M. Young: On a vu ce que donne la déréglementation totale de l'industrie du camionnage l'été dernier. L'acheminement des marchandises vers le port de Montréal a été perturbé en raison du mécontentement des propriétaires-exploitants. Au départ, ils étaient enchantés de devenir une entreprise de camionnage du jour au lendemain du simple fait qu'ils possédaient un camion. Les propriétaires-exploitants ont cependant dû ensuite conclure la meilleure entente possible avec leurs clients dont certains préféraient un prix par chargement plutôt qu'un prix à l'heure.

Un goulot d'étranglement s'est produit parce que l'économie tournait à plein et que le nombre de conteneurs augmentait pendant que le port demeurait le même. Le propriétaire-exploitant d'une entreprise de camionnage ne pouvait pas survivre lorsqu'il demandait 150 $ pour acheminer des marchandises vers le port de Montréal et qu'il devait faire la file pendant quatre heures. Voilà donc pourquoi nous pensons que la déréglementation totale n'est pas nécessairement une bonne chose.

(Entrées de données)
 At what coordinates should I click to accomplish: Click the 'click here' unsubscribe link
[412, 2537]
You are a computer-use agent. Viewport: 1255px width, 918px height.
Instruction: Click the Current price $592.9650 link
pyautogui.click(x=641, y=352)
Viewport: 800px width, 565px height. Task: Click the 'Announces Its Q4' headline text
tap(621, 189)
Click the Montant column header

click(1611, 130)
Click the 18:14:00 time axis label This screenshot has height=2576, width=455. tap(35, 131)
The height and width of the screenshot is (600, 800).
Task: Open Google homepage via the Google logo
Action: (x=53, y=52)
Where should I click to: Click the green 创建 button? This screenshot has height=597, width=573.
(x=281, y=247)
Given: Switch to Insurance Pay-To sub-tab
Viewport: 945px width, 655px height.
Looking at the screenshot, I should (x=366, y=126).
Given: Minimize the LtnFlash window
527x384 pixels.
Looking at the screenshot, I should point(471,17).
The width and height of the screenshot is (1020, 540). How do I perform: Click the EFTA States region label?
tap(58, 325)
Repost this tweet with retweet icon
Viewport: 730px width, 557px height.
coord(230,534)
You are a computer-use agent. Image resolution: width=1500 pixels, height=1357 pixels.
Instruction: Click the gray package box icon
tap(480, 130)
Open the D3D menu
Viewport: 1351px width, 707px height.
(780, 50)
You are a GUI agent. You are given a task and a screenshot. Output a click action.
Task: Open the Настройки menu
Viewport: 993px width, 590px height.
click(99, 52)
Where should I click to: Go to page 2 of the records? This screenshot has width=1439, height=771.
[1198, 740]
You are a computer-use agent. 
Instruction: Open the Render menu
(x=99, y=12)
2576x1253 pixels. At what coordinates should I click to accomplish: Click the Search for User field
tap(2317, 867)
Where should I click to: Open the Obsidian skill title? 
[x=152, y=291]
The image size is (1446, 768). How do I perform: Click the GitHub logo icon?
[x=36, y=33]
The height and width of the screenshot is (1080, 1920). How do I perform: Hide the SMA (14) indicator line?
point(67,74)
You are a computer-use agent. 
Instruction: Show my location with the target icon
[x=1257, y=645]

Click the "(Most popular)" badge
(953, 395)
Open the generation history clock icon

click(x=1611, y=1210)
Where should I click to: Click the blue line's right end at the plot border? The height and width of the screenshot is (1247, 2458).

_TÂCHE ÉCRITE_. Reproduisez mot pour mot l'intégralité de l'extrait sur la déréglementation du camionnage. Les entrées ne servent à rien ici.

_LA RÉPONSE_.
M. Young: On a vu ce que donne la déréglementation totale de l'industrie du camionnage l'été dernier. L'acheminement des marchandises vers le port de Montréal a été perturbé en raison du mécontentement des propriétaires-exploitants. Au départ, ils étaient enchantés de devenir une entreprise de camionnage du jour au lendemain du simple fait qu'ils possédaient un camion. Les propriétaires-exploitants ont cependant dû ensuite conclure la meilleure entente possible avec leurs clients dont certains préféraient un prix par chargement plutôt qu'un prix à l'heure.

Un goulot d'étranglement s'est produit parce que l'économie tournait à plein et que le nombre de conteneurs augmentait pendant que le port demeurait le même. Le propriétaire-exploitant d'une entreprise de camionnage ne pouvait pas survivre lorsqu'il demandait 150 $ pour acheminer des marchandises vers le port de Montréal et qu'il devait faire la file pendant quatre heures. Voilà donc pourquoi nous pensons que la déréglementation totale n'est pas nécessairement une bonne chose.